## Task requirements
Once you find a line containing the word "link" in the entries below, copy it.

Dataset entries
---

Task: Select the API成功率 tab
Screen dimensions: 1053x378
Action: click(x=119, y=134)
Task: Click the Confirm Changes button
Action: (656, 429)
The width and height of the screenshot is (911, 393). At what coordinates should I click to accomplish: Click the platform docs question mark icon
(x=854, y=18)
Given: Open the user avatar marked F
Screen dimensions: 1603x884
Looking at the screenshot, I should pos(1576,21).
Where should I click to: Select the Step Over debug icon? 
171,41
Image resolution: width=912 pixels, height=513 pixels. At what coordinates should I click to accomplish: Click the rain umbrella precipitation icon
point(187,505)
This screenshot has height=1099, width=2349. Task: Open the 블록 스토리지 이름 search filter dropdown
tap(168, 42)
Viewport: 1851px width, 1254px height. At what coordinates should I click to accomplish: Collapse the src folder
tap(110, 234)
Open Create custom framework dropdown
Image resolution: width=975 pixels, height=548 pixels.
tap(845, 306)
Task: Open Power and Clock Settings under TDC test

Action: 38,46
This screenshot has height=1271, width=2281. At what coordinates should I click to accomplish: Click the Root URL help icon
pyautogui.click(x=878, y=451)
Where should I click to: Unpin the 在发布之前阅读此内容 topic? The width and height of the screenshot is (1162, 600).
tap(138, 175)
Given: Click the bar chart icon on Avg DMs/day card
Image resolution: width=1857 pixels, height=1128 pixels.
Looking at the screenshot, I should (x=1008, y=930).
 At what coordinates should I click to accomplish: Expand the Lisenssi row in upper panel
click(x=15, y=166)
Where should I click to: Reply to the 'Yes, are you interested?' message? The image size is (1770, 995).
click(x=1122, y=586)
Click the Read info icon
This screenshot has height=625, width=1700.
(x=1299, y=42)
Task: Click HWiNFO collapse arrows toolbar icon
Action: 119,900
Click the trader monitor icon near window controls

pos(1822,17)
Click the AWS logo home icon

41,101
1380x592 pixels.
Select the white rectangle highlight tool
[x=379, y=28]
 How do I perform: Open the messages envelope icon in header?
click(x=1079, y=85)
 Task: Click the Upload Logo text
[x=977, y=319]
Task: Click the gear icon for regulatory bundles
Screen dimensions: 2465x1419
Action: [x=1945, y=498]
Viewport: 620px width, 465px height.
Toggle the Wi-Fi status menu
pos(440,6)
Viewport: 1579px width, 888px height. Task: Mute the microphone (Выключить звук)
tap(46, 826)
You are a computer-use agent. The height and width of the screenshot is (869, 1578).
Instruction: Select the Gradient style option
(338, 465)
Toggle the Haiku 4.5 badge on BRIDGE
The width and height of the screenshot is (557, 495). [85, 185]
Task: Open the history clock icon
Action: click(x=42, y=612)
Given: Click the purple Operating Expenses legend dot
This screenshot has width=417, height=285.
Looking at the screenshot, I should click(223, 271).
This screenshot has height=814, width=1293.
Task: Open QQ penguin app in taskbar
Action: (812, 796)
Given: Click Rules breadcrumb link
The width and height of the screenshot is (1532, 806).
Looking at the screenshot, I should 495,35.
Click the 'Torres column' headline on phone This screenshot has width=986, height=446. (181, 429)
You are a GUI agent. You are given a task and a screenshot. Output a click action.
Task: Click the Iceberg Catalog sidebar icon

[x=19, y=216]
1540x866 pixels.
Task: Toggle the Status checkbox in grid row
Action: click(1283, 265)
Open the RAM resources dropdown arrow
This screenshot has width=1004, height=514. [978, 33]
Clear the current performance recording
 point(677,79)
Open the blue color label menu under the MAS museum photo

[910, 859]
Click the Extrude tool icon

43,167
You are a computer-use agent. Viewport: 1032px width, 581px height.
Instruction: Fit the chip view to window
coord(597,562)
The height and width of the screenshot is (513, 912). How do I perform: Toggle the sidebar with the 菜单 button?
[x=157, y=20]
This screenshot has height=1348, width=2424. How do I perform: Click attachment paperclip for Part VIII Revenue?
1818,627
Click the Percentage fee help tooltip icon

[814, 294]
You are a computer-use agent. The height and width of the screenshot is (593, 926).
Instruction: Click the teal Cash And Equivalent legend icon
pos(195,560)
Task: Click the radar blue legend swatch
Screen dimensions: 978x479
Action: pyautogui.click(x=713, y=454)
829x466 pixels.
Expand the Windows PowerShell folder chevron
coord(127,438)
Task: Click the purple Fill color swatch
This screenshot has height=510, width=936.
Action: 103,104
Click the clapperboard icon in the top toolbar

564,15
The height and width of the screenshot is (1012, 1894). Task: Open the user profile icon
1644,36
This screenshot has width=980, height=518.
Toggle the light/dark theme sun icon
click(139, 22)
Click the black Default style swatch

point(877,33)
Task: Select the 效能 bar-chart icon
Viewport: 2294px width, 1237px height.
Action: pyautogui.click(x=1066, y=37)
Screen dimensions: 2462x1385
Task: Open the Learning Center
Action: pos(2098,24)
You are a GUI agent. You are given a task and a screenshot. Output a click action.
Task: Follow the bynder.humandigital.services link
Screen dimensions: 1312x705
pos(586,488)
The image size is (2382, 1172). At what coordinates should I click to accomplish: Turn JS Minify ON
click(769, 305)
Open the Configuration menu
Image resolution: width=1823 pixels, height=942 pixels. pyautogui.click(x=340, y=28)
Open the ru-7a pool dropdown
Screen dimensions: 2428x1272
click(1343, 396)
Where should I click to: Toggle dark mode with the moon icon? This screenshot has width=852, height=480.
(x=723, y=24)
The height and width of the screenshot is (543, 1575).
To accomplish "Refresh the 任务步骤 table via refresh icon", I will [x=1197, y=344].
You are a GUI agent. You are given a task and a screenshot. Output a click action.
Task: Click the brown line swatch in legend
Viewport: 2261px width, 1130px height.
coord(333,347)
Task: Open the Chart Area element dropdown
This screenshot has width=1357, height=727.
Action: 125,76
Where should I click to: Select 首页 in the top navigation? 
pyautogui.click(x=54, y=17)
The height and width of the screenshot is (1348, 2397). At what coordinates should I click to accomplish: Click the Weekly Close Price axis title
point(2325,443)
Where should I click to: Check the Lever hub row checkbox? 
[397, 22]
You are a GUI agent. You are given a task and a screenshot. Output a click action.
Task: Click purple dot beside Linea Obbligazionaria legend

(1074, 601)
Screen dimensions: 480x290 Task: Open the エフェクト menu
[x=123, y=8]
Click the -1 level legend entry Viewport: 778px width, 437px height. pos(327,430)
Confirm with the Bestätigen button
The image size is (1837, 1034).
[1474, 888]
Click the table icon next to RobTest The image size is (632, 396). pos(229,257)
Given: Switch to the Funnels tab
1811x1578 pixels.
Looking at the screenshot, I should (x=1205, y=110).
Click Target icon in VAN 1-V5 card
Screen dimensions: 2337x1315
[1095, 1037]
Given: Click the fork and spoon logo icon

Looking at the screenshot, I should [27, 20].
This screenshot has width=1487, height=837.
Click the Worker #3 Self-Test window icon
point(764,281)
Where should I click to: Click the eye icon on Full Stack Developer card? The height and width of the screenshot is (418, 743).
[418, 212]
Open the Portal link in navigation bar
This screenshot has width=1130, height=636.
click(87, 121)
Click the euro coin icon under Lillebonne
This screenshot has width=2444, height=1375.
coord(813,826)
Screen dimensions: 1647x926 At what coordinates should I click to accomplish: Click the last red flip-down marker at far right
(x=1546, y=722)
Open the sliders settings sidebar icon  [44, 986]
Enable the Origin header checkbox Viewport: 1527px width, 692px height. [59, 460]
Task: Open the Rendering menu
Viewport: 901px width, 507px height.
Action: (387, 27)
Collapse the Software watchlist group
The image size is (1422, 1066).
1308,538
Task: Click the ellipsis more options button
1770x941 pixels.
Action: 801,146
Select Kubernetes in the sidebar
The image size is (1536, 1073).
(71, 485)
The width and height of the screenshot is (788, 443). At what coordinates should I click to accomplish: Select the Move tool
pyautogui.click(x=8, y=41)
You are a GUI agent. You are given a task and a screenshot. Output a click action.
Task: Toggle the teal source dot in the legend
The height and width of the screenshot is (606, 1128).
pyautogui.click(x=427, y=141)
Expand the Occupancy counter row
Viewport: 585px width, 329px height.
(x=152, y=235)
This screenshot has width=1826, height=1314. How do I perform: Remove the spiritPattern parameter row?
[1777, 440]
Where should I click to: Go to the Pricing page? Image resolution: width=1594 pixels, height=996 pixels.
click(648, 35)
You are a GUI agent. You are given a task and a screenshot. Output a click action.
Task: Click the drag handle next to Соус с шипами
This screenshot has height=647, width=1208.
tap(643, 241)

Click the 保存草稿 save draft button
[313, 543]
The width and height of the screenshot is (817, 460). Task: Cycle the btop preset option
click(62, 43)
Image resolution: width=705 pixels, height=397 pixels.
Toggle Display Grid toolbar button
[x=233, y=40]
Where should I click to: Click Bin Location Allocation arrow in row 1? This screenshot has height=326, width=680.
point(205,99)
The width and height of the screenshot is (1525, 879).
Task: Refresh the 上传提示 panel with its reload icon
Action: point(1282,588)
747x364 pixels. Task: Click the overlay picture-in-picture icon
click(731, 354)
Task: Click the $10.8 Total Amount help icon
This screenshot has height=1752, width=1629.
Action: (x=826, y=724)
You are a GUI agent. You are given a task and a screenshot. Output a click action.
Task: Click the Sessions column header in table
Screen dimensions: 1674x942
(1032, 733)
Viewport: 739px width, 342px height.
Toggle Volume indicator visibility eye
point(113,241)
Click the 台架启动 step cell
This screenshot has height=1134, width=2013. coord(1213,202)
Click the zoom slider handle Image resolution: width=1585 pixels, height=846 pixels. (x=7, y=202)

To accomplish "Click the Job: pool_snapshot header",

---

## Result
Given: Click Rules breadcrumb link
Task: Follow the bynder.humandigital.services link
Open the Portal link in navigation bar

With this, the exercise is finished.